Supplied data:
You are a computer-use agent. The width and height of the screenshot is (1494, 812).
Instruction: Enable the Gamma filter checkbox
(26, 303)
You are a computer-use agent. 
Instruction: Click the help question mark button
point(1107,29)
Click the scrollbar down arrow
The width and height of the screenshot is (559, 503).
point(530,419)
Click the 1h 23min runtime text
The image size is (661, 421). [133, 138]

Problem description:
Using the entries above, restate word for word every line from the one that contains "Instruction: Enable the Gamma filter checkbox" through the last.

Solution:
Instruction: Enable the Gamma filter checkbox
(26, 303)
You are a computer-use agent. 
Instruction: Click the help question mark button
point(1107,29)
Click the scrollbar down arrow
The width and height of the screenshot is (559, 503).
point(530,419)
Click the 1h 23min runtime text
The image size is (661, 421). [133, 138]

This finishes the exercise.